Doug Bruns

Posts Tagged ‘Pragmatism’

Be Local. Be moral.

In Life, The Examined Life on June 28, 2012 at 6:00 am

We have a strong “Buy Local” movement here in Portland. I support the effort. If possible, I spend my dollars within walking distance of home. It is how I invest in my community. It’s like attending to a garden in your front yard. You water it and nurture it. It makes home a better place. I will even pay more if need be, it is that important. A neighbor recently confessed that he buys his books at Amazon, even though his close friend is co-owner of Longfellow Books, our local indie bookstore. He claims to be “too tight-fisted a yankee” to do otherwise. He has crossed a bridge to a dry land devoid of ethics and morals.
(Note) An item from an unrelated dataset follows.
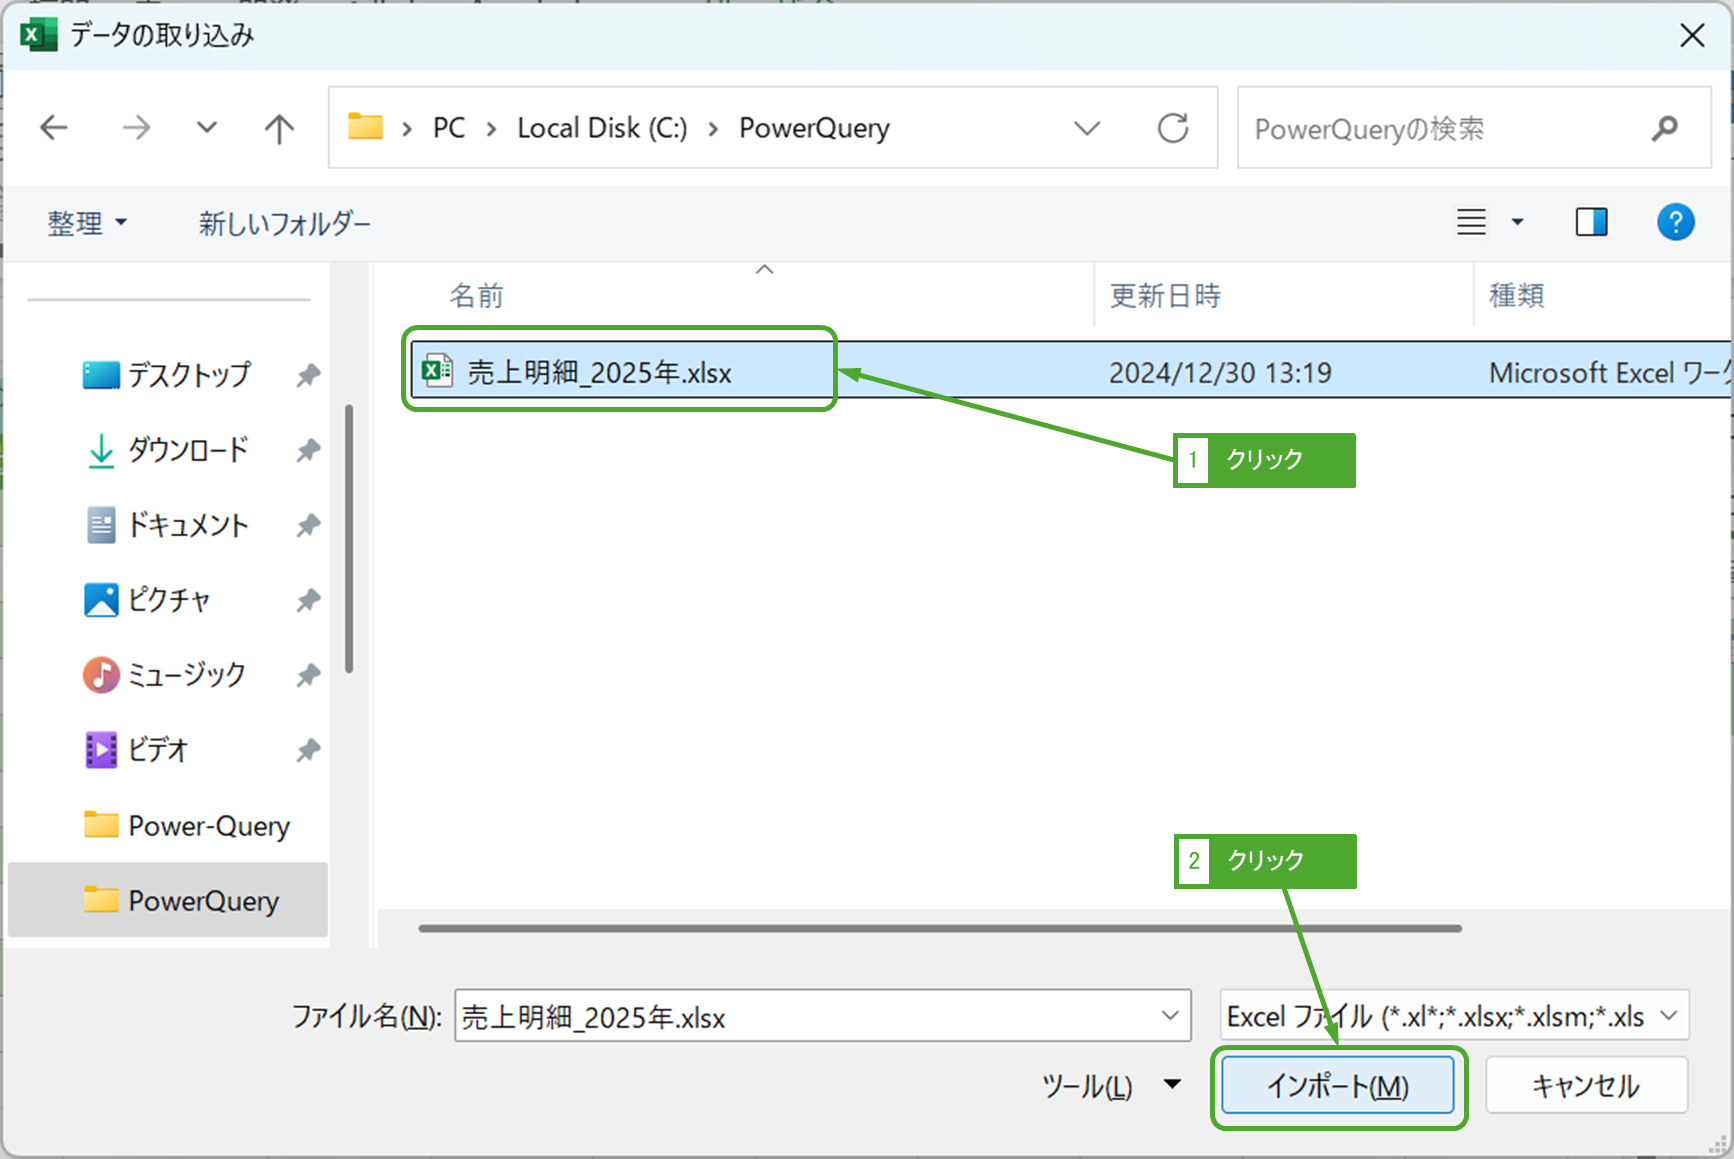Expand the address bar path dropdown
The width and height of the screenshot is (1734, 1159).
click(1087, 128)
The web page for our local movement includes the Top 10 Reasons to Buy Local. They are:

  1. Keep dollars in Portland’s economy
  2. Embrace what makes Portland unique
  3. Foster local job creation
  4. Help the environment
  5. Nurture community
  6. Conserve your tax dollars
  7. Have more choices
  8. Benefit from local owner’s expertise
  9. Preserve entrepreneurship
  10. Ensure Portland stands out from the crowd

This was lost on me prior to moving to Portland. It is difficult in the land of big-box chain stores and scraped-earth retail to appreciate what local–even what community–means. But that was then, an unenlightened time. I now realize that it’s a social pragmatism, informing members of a community, where one finds the only rational basis for moral behavior. (Nietzsche said that “Every true faith is infallible, if it accomplishes what the person holding the faith hopes to find in it.” )

* * *

It is not silly to personalize the list above. Let us consider:

  1. Make your efforts local first
  2. Embrace and nurture a personal uniqueness
  3. Foster creativity (in yourself and in others)
  4. Help the environment
  5. Nurture community
  6. Conserve
  7. Make good choices, based on a personal ideal
  8. Practice expertise (“Become who you are.”)
  9. Practice entrepreneurship. (An entrepreneur is someone who possesses a new idea.)
  10. Escape the herd. Be an individual.

Pardon me if I sound evangelical. These are the tenets of my religion and this morning I am a missionary.

The well gone dry!

In Creativity, Philosophy, Thinkers, Writing on February 7, 2011 at 6:00 pm

Since “retiring” my little blog-workshop two months ago, it appears that my creative life has gone down the drink, has indeed retired too. I’m not sure what is going on, but in an effort to focus my energies–stopping the blog, stopping the essays, curtailing the reviews, concentrating on my “book project”–I’ve lost them–my energies–altogether. To quote William James:

Sow an action and you reap a habit; sow a habit and you reap a character; sow a character and you reap a destiny.

I can’t speak to destiny, but by uprooting my habit(s) I’ve killed off what precious little fruit they bore. I have sown nothing. Garnered nothing in return.

I believe that the pattern of our life, the very structure of day to day living, affords us a(nother) way of infusing existence with meaning and purpose. Meaning is that which works, said the pragmatists.*  I disrupted the pattern, killed off the habit. Nothing working–meaning, kaput. I upset the applecart and am hereby announcing my effort to right it. “God keep me from ever completing anything,” wrote Melville in Moby Dick. Goodness, but I know how he feels.


* Was Sisyphus happy, Camus wondered, because he knew the secret to happiness to be meaningful work?